TURKEY ASKING U.S. MUSEUMS TO RETURN ANTIQUITIES
The Getty and the New York Met are among the U.S. institutions the Turkish government has contacted over artifacts it believes were smuggled out of the country.
The government of Turkey is asking American museums to return dozens of artifacts that were allegedly looted from the country's archaeological sites, opening a new front in the search for antiquities smuggled out of their original countries through an illicit trade.
The J. Paul Getty Museum, the Metropolitan Museum of Art in New York City, the Cleveland Museum of Art and Harvard University's Dumbarton Oaks Research Library and Collection are among the institutions that the Turkish government has contacted, officials say.
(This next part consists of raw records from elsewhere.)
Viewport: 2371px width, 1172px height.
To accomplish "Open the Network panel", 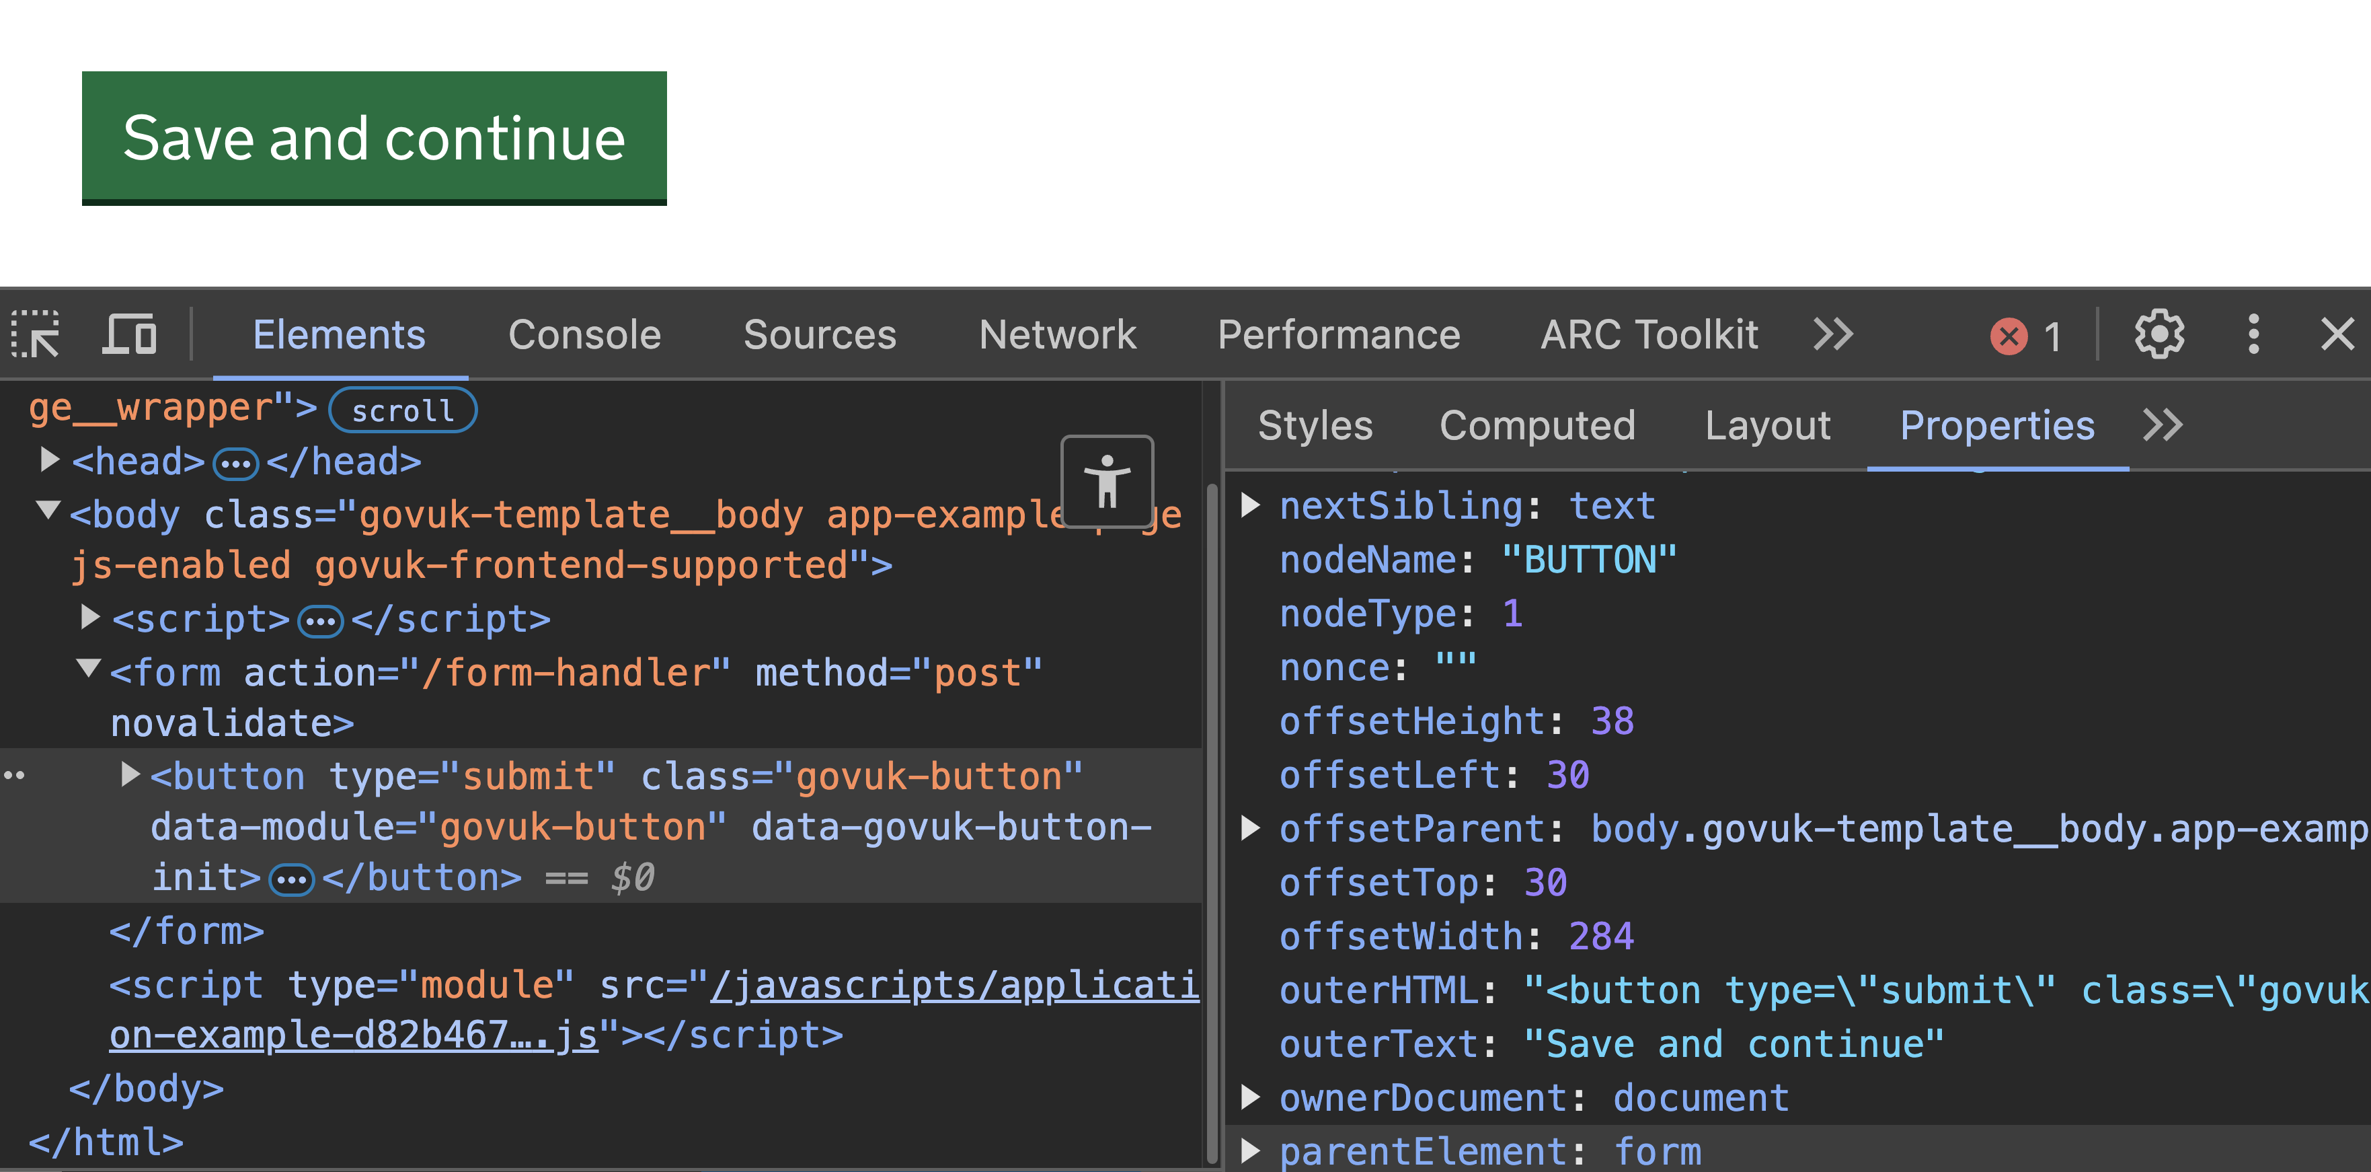I will (x=1057, y=334).
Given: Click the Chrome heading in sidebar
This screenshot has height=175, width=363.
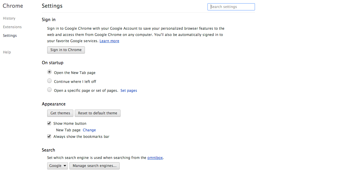Looking at the screenshot, I should pyautogui.click(x=13, y=6).
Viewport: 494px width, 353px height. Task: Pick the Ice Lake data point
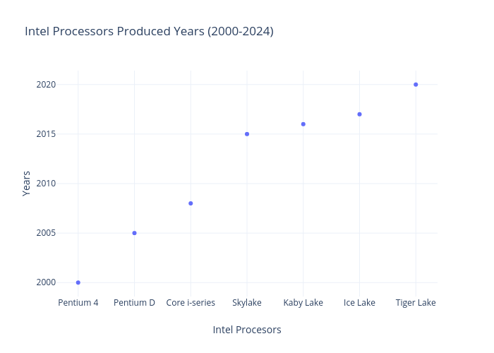tap(359, 114)
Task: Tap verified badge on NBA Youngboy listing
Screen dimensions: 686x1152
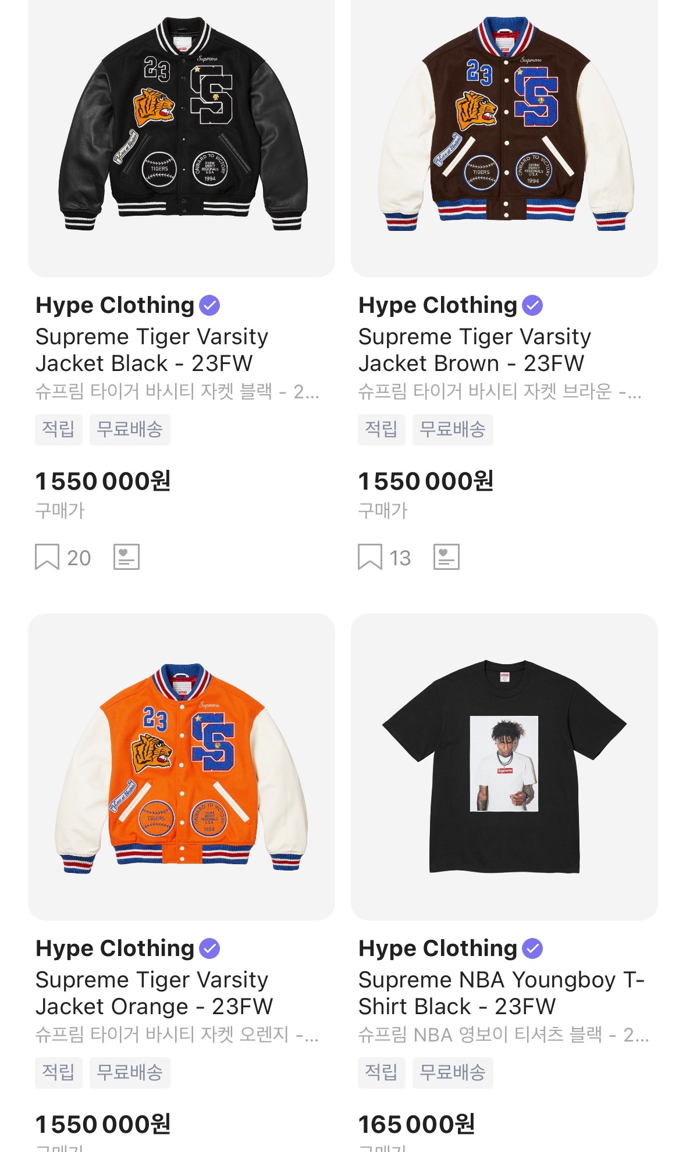Action: [532, 948]
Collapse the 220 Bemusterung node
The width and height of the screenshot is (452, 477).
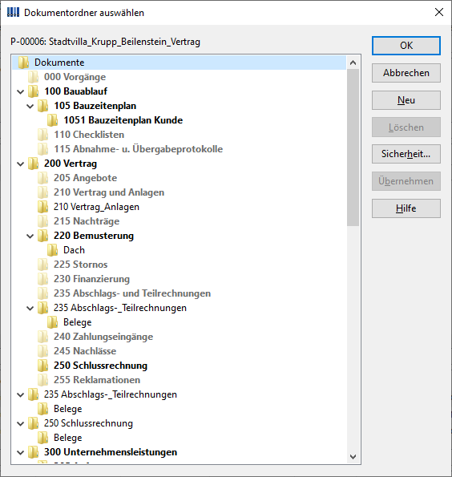click(30, 236)
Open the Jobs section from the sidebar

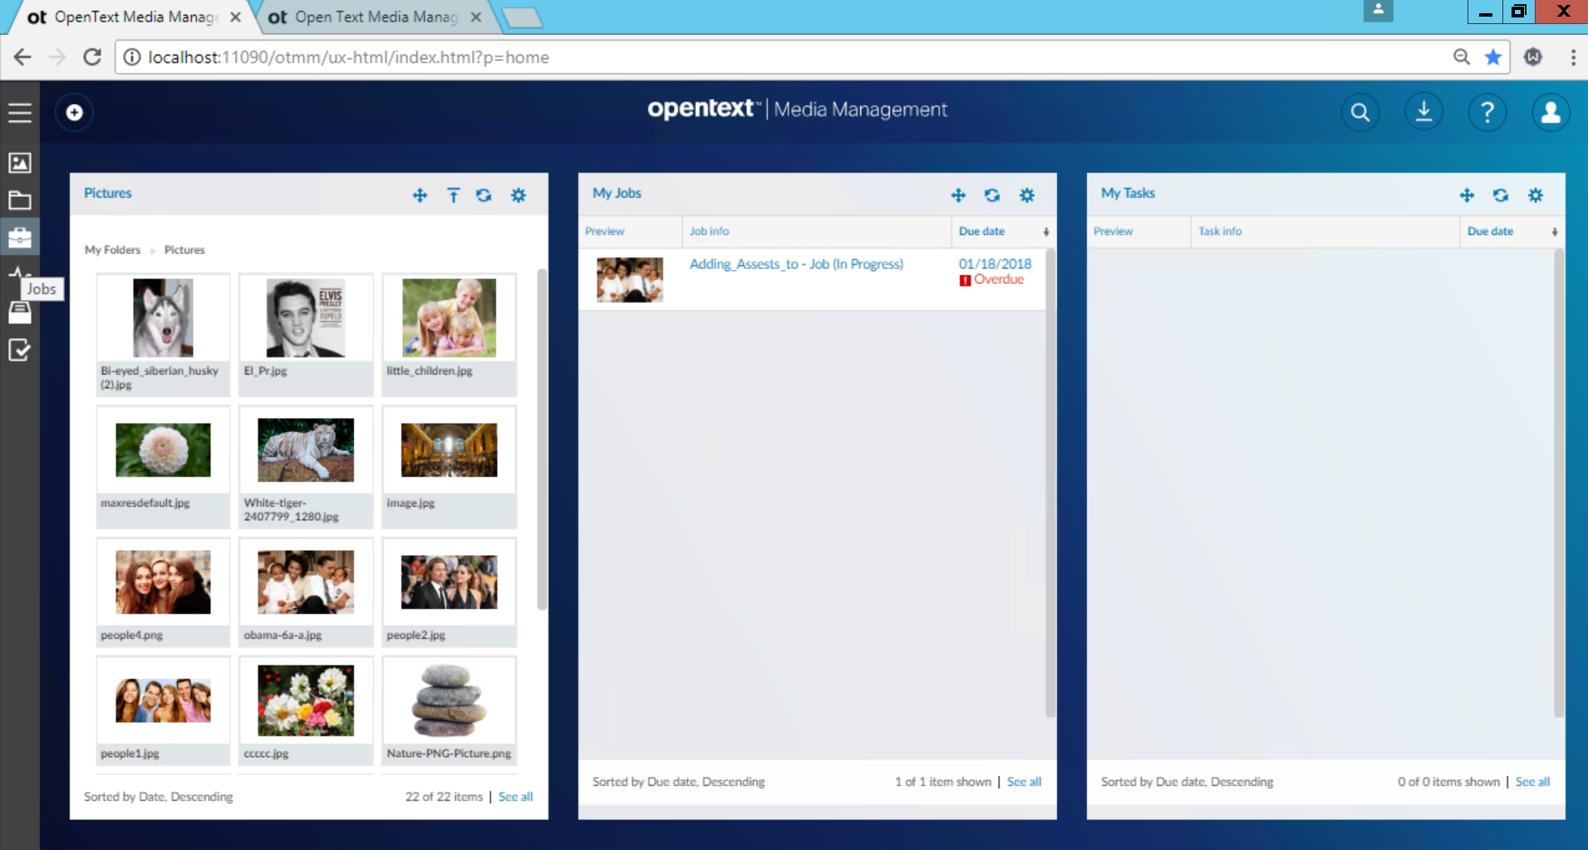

Turkey believes the antiquities were illegally excavated and smuggled out of the country after the passage of a 1906 law that gave the state ownership of antiquities in the ground.
Inspired by the success of its Mediterranean neighbors Italy and Greece, Turkey is taking a more aggressive stance toward its claims, many of which were first made decades ago.
Turkey is presenting the museums with supporting evidence and has threatened to halt all loans of art to those institutions until they respond to the claims. Loans have already been denied to the Met, a Turkish official said.
Confronted with evidence, the Getty, the Met, the Cleveland, the Boston Museum of Fine Arts and the Princeton University Art Museum have returned more than 100 looted objects to Italy and Greece, changed their acquisition policies and formed collaboration agreements that allow for loans to replace acquisitions of suspect material.
But new evidence continues to emerge, underscoring that the scope of the problem is far wider. In January, Italy announced that it had recovered an additional 200 objects and fragments from the Met and Princeton after they were tied to an ongoing criminal investigation of Italian antiquities dealer Edoardo Almagia and Princeton antiquities curator Michael Padgett.
The 18 contested objects at the Met are all from the private collection of Norbert Schimmel, a longtime Met trustee who died in 1990. The museum acquired the Schimmel collection in 1989, and several of the contested objects are now highlights of the museum's Ancient Near East Galleries.
In hopes of avoiding protracted disputes, Turkey adopted a more aggressive stance in 2010, barring loans to institutions harboring contested objects. The Art Newspaper reported earlier this month that two British museums have recently been denied loans.